Hermes, the maker of €6,000-30,000 ($8,000-$40,000) Birkin and Kelly bags, is hiking its prices after increases by its rivals such as LVMH’s Louis Vuitton and Kering’s Gucci earlier this year.

Like its peers, Hermes said that as well as countering rising raw material costs, the move was aimed at mitigating currency fluctuations such as the weak yen compared with the euro.

Japan accounts for almost a fifth of sales for Hermes, which has the most exposure to the country of any European luxury goods maker, according to brokers such as UBS.

“You can indeed expect price increases, which as always we want to be moderate,” said Axel Dumas, who will take over from Patrick Thomas as chief executive of the company when he retires next year. Dumas did not give details.

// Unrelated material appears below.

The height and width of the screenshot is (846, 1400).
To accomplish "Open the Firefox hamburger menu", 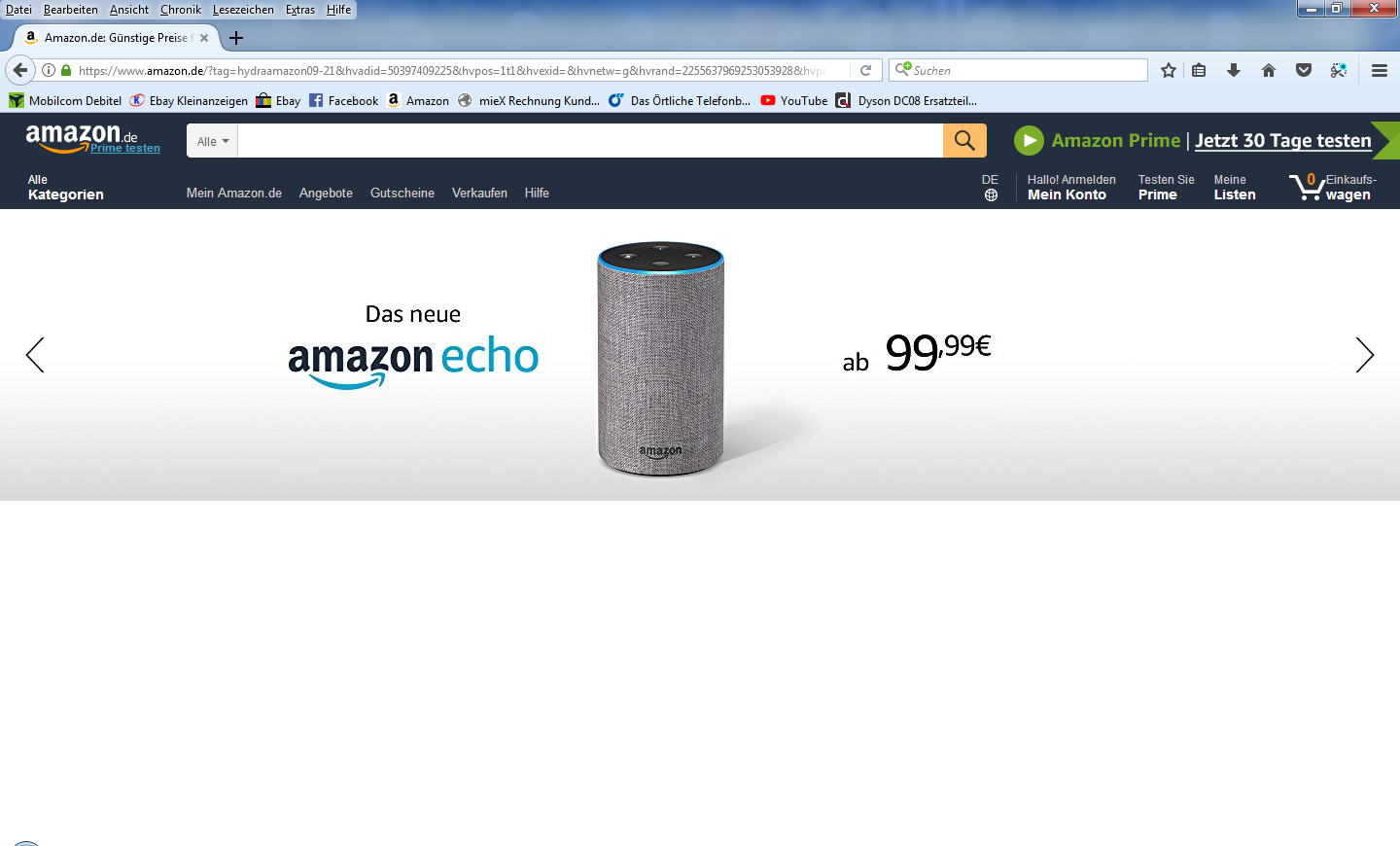I will tap(1379, 70).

Hermes posted a 14% rise in first-half operating profit to €584.1 million ($772 million), thanks to strong demand for its leather and silk accessories, giving the group a margin of 33.1%.

According to Thomson Reuters, Hermes was expected to post a profit of €570 million euros.

Hermes also confirmed its 2013 recurring operating margin could be close to the 2012 record of 32.1%.

The company said it achieved the increase in sales and profits through higher volumes after it decided not to hike prices at the start of this year.

Last month, Hermes reported a forecast-beating 16% rise in second-quarter sales at constant exchange rates thanks to strong demand for its leather and silk accessories, marking an improvement from a 12.8% rise in the first quarter.

At that time, it said it was getting closer to reaching last year’s record operating margin level, having previously predicted a fall.

It also forecast that full-year sales growth would slightly exceed its mid-term growth target of 10% and recurring operating income would increase slightly faster than revenue.

Hermes reiterated the sales forecast on August 29, adding that net cash stood at €596 million at the end of June.

Last month, industry leader LVMH and Kering published strong growth figures, but pointed to weakness in China.

Hermes is faced with a dwindling supply of calf leather – its No.1 raw material – because supply is driven by meat traders who are responding to a drop in consumer demand for veal and thus rearing and slaughtering fewer animals.

Meanwhile, demand for luxury leather goods is still growing and forcing the price of quality hides up 20-30% a year.